Logo na sequência, minha esposa Clara passou a sentir dores no peito. Foi a um pneumologista. Exames alterados, começou um tratamento. Maria e eu perdemos olfato e paladar, que até hoje não está 100%.
Minha mãe estava bem até então, sem dores, sem febre, oxigenação boa no aparelho, quando tirava, saturação caía. Mas estava lúcida, preocupada conosco, com meu pai. Porém, independente, levantava, ia ao banheiro sozinha, dispensava as enfermeiras que colocamos lá, reclamava da comida, brigava com o médico, bem o jeito dela mesmo.

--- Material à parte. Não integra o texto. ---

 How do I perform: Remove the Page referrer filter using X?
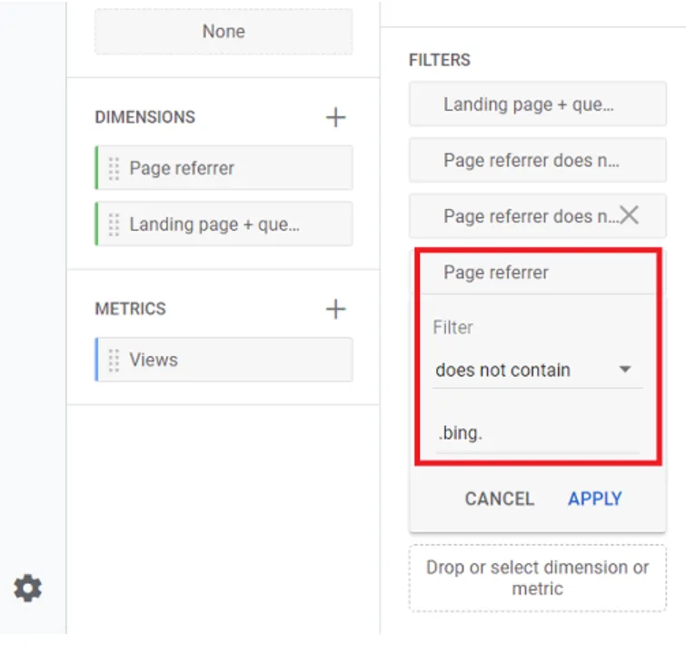click(x=629, y=215)
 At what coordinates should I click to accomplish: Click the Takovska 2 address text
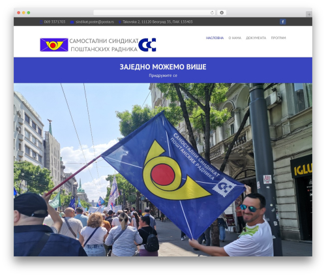click(x=158, y=22)
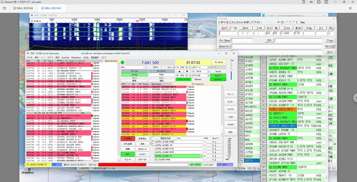This screenshot has width=357, height=182.
Task: Toggle the Wanted checkbox
Action: [x=193, y=79]
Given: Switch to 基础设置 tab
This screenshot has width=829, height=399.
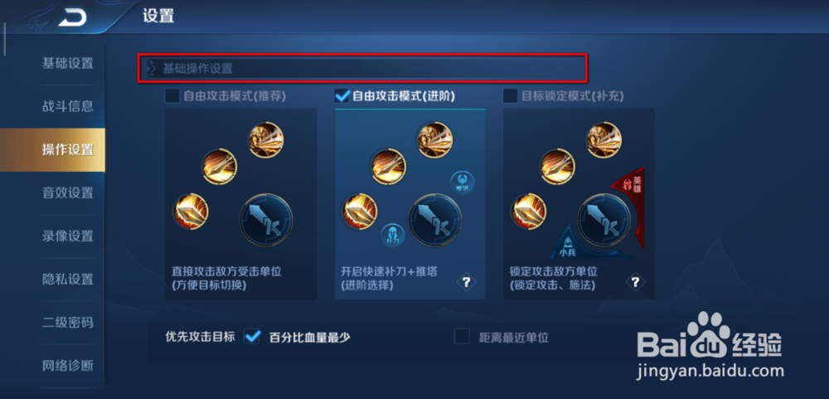Looking at the screenshot, I should tap(68, 64).
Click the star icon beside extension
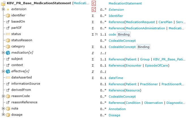Screen dimensions: 187x118 [x=8, y=10]
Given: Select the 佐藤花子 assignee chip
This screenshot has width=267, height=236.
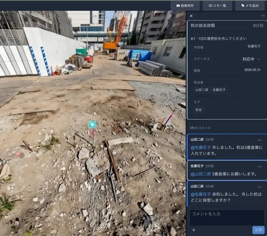Looking at the screenshot, I should (x=219, y=90).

Meu pai ficou mais 6 dias na UTI, mais 4 dias no quarto, mais 2 fora da ala de Covid e teve alta. Foi para casa no dia 22 de janeiro. Eu ia diariamente ao hospital.

Minha mãe foi piorando. Do respirador, foi para o cateter de alto fluxo, dele, para a máscara. Da máscara, para o CTI. Eu estava com ela, fui até a porta. Não consigo me esquecer sua cara de desespero.
O quadro havia evoluído para uma infecção pulmonar. Começaram a tratar com antibióticos. Dois dias depois, foi intubada. Se curou da infecção, mas nesse meio tempo teve dois AVCs isquêmicos. Chegou a sair do CTI de Covid, Marina e eu pudemos vê-la por quase uma semana seguida. Da sedação, não mais acordou. Nos deixou no dia 9 de fevereiro.

A maior dor que sinto hoje é de não ter mais minha mãe comigo. O lamento é por termos tentado ao máximo que isso não acontecesse. O desejo é que as pessoas se conscientizem, protejam uns aos outros e aguardem até termos vacinas para todos.”